■ **Your task**
In the entries below, how many lines contain "italic"? Answer with the number and nothing else.

-- Opening Marker --

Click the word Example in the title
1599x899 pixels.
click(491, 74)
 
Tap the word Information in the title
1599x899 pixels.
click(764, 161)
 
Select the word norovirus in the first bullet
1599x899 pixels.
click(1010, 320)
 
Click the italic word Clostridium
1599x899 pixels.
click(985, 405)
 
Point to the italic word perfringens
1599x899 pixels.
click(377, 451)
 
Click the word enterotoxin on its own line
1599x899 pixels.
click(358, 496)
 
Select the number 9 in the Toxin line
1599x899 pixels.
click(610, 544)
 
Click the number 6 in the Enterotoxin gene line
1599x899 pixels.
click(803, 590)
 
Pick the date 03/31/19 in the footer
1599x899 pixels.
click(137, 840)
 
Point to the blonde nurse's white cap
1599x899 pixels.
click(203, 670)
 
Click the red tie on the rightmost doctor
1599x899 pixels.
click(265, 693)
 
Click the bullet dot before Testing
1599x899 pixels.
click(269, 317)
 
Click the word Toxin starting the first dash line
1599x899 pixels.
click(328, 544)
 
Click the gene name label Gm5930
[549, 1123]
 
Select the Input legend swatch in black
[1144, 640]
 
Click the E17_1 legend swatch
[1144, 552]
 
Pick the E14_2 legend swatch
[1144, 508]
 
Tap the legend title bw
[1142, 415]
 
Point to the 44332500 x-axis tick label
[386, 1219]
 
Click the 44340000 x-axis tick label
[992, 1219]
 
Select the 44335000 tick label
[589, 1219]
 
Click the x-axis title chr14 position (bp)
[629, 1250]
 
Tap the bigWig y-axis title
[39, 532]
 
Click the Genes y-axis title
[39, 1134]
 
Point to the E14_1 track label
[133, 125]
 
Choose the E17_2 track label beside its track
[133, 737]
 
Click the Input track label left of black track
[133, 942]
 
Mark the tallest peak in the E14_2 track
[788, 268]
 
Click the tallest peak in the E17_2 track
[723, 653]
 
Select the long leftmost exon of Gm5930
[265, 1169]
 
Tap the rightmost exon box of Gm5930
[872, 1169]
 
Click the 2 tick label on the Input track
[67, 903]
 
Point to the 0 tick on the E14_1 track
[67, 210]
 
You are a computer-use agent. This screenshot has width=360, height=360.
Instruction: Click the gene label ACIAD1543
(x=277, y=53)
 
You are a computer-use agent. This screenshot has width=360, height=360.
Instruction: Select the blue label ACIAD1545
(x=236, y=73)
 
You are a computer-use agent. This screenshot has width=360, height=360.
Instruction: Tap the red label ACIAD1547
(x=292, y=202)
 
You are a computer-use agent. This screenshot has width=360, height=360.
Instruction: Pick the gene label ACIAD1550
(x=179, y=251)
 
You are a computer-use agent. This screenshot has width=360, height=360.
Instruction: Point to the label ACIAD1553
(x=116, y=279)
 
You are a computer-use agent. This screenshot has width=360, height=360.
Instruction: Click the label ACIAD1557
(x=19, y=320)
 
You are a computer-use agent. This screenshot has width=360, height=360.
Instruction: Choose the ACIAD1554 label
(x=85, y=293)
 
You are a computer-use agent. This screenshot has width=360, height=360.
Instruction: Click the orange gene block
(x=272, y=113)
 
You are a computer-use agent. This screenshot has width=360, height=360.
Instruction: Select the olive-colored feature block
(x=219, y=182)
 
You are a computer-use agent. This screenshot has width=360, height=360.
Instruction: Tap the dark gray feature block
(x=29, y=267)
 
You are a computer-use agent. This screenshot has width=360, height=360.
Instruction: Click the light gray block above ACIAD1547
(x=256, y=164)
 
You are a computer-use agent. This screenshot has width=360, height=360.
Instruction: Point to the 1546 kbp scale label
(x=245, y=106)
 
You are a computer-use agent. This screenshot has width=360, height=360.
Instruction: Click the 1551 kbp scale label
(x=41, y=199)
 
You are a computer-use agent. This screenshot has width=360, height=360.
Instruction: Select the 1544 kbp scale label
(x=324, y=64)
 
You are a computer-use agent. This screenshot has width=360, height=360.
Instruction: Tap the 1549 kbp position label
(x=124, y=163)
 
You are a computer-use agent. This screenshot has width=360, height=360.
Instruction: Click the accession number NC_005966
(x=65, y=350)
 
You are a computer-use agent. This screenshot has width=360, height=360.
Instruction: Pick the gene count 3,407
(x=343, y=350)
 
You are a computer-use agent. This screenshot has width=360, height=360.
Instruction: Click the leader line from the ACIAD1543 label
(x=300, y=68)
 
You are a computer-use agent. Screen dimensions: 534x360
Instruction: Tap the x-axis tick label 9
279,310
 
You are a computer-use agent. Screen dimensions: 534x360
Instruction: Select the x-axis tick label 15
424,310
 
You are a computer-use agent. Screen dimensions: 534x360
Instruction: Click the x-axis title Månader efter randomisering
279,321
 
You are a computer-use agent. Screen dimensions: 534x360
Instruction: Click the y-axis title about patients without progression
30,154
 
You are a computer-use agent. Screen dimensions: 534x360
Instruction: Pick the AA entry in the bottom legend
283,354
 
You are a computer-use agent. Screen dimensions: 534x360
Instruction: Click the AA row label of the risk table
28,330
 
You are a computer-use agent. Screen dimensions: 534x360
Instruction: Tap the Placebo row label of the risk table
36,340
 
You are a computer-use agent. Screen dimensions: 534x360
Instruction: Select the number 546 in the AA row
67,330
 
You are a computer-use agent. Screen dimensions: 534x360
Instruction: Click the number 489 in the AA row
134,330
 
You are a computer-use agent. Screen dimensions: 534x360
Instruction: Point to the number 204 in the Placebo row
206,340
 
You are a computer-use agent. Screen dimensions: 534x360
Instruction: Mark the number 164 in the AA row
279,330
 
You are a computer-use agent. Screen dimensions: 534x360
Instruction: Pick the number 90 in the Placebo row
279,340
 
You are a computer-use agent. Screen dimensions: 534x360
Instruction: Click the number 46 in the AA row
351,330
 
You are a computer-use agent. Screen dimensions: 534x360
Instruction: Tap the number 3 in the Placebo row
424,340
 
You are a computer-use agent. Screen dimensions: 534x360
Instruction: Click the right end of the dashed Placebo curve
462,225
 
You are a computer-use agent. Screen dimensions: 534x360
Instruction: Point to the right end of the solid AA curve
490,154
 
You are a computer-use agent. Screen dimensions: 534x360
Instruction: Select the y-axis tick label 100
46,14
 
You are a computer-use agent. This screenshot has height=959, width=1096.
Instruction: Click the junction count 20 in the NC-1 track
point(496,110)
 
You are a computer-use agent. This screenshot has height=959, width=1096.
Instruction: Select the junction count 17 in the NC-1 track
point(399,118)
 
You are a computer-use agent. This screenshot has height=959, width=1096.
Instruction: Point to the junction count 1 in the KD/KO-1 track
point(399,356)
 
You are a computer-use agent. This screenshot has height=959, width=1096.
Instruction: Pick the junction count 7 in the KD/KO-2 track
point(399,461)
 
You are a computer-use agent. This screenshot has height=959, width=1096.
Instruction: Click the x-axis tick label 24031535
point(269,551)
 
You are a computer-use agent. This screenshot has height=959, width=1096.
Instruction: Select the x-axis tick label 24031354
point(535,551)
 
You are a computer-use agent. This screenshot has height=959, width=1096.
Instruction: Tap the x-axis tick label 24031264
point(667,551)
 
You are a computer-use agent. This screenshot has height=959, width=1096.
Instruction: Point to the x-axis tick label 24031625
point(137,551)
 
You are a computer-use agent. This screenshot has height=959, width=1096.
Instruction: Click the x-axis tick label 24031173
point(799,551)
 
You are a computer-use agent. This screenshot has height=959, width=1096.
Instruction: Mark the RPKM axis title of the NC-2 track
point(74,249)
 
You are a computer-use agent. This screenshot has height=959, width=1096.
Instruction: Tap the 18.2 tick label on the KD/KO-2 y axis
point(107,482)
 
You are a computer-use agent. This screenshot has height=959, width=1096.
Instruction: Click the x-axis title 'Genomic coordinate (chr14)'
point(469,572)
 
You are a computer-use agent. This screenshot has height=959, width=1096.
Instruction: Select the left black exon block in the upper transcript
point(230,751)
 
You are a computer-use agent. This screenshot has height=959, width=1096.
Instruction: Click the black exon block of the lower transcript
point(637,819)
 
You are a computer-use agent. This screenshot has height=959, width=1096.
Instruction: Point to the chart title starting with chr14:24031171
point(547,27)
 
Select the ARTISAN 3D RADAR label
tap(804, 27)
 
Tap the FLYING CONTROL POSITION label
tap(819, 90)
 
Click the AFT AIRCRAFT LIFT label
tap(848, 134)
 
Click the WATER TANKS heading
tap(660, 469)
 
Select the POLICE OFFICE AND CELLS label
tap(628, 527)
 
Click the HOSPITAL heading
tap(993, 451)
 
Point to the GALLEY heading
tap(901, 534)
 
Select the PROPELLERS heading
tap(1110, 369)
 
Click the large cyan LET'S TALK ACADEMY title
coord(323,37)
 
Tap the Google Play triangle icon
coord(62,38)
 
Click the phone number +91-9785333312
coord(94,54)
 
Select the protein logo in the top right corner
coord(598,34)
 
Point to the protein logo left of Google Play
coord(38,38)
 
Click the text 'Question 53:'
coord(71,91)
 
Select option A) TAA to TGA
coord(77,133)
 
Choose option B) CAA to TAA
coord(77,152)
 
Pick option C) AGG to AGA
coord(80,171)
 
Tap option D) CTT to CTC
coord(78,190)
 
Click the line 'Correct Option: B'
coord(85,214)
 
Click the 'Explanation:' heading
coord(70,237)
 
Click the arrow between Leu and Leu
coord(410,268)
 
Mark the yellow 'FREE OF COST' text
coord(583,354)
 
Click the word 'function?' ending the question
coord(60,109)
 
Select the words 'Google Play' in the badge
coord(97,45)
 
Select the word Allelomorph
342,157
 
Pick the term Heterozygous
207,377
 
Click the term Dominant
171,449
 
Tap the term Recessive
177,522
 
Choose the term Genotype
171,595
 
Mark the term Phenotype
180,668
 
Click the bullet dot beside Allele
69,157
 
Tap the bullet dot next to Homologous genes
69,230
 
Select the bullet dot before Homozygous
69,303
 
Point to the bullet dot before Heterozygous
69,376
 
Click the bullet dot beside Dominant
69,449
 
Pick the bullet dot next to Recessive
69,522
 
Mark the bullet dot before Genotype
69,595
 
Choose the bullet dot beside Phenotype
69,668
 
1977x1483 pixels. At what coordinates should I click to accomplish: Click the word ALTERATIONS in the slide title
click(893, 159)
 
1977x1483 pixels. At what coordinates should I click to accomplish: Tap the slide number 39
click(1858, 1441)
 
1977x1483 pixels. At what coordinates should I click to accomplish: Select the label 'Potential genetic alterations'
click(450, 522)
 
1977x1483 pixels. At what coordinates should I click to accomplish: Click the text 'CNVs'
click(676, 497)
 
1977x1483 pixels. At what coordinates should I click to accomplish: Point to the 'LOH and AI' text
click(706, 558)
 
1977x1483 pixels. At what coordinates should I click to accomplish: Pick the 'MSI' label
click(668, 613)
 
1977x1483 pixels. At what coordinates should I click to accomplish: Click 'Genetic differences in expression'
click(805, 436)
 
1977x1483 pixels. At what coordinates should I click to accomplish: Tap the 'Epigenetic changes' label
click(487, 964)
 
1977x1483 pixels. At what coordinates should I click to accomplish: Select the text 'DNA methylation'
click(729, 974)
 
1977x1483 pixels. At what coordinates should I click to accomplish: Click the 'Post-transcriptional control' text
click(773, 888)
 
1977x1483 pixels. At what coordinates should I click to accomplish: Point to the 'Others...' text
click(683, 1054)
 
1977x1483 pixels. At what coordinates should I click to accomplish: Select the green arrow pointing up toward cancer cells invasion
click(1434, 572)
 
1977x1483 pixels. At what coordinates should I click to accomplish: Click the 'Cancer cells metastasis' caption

-- Closing Marker --

■ **The answer**
2